Dataset entries
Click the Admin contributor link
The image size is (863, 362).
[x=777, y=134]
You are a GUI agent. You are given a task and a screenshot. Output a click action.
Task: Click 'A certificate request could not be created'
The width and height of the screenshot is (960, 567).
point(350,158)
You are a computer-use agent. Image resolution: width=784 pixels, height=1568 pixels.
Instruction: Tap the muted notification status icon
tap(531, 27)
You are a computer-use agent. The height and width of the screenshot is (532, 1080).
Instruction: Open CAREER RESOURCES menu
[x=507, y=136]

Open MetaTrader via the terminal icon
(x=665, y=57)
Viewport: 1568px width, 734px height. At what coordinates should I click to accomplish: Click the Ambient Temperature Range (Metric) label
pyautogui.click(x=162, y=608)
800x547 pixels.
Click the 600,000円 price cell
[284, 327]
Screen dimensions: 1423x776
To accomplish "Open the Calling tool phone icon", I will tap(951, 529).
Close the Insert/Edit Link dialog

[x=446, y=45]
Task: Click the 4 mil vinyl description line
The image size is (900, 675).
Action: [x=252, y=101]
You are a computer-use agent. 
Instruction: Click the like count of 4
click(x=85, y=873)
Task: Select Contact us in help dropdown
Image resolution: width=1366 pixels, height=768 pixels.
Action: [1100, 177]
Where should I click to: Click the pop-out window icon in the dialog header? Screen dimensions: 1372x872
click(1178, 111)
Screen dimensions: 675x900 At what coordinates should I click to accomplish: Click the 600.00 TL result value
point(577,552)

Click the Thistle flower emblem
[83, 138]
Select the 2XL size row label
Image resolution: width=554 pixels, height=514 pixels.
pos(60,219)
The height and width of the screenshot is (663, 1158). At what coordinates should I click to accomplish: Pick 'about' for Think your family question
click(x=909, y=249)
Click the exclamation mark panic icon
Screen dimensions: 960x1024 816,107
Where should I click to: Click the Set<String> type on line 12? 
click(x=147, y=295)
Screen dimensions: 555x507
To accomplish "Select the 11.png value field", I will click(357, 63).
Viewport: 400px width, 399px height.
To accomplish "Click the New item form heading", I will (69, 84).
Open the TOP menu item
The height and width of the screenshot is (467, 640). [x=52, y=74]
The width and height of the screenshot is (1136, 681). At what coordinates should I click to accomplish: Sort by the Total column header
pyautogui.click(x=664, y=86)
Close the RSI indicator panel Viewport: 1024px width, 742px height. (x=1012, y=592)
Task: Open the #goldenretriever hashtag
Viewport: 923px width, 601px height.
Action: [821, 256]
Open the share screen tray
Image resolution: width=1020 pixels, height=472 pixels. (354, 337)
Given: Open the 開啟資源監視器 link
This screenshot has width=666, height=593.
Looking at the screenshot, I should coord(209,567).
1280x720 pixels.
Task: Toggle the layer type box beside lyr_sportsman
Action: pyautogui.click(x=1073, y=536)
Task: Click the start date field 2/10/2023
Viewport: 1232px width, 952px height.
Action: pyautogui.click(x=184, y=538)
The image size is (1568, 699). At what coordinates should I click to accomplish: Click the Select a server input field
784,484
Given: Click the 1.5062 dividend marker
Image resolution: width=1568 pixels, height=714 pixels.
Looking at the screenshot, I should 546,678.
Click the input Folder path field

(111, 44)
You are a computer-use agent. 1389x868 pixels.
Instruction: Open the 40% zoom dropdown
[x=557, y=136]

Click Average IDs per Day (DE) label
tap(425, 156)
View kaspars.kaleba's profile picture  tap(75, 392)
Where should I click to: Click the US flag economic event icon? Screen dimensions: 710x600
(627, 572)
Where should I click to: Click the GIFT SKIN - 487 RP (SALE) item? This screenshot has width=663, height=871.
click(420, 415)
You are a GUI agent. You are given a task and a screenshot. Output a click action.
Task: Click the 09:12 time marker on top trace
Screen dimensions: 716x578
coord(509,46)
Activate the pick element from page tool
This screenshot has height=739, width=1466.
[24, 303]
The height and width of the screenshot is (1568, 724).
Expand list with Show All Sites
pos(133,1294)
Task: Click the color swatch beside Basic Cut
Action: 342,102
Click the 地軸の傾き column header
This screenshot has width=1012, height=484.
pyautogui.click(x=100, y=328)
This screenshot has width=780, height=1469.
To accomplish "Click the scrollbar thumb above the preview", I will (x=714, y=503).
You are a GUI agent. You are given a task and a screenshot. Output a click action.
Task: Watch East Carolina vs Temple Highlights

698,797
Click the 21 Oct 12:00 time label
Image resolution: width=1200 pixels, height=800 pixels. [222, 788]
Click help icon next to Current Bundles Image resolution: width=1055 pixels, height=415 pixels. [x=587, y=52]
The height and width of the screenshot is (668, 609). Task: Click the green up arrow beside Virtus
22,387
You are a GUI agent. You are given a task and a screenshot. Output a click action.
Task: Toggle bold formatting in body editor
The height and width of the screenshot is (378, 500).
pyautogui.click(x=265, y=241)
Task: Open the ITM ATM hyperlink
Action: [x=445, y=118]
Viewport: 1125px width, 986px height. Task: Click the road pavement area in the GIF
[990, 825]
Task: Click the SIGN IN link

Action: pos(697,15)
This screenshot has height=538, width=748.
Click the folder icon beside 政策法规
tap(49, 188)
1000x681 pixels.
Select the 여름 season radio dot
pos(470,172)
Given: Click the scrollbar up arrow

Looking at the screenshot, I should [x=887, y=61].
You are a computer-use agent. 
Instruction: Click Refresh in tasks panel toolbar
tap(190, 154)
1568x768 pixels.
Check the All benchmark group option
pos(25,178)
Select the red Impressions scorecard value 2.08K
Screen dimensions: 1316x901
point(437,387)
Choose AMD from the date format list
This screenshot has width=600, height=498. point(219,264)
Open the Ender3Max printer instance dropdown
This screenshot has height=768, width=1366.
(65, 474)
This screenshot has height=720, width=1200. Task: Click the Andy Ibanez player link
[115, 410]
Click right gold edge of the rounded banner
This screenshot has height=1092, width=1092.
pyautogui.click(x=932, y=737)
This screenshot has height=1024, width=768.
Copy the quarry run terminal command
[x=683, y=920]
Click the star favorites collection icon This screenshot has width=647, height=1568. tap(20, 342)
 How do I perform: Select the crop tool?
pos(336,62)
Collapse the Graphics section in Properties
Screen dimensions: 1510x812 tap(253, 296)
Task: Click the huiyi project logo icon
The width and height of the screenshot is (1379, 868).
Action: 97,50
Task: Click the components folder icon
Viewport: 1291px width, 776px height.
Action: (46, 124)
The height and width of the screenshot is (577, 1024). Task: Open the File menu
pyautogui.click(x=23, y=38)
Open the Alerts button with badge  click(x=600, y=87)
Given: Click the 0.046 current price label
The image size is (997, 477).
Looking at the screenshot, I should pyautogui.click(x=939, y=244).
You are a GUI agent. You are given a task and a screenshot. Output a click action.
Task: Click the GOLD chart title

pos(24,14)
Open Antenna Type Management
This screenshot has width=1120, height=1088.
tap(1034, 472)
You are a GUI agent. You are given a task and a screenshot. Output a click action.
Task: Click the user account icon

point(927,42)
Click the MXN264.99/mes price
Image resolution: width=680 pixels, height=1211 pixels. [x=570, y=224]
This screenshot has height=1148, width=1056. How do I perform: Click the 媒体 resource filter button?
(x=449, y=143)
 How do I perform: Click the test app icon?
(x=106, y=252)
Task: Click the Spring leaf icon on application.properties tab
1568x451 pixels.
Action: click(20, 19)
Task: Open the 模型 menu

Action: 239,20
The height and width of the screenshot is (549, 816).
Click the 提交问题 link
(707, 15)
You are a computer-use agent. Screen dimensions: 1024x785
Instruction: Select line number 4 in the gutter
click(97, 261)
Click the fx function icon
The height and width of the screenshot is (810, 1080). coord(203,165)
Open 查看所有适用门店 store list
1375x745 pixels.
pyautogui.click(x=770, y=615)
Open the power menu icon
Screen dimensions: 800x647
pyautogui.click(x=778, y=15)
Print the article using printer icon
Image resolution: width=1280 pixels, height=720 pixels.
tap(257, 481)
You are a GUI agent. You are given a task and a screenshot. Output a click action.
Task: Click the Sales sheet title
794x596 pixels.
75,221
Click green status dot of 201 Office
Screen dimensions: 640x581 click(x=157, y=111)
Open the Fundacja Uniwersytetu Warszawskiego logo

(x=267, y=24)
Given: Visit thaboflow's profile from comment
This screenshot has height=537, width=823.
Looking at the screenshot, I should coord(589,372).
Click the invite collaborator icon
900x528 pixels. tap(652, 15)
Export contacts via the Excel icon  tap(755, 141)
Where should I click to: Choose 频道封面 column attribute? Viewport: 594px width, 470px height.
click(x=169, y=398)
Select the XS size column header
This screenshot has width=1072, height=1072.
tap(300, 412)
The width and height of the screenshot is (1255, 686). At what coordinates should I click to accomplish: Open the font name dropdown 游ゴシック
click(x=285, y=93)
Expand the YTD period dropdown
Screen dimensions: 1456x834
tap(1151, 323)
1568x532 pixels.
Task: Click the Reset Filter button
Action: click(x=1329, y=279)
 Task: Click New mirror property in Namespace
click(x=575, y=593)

WORK REQUIRED:
From the entries above, print the lines beginning at the one with "Click the MXN264.99/mes price" and stopping after the one with "Task: Click the Spring", exactly as written and with nothing else.

OUTPUT FOR THIS TASK:
Click the MXN264.99/mes price
Image resolution: width=680 pixels, height=1211 pixels. [x=570, y=224]
This screenshot has height=1148, width=1056. How do I perform: Click the 媒体 resource filter button?
(x=449, y=143)
 How do I perform: Click the test app icon?
(x=106, y=252)
Task: Click the Spring leaf icon on application.properties tab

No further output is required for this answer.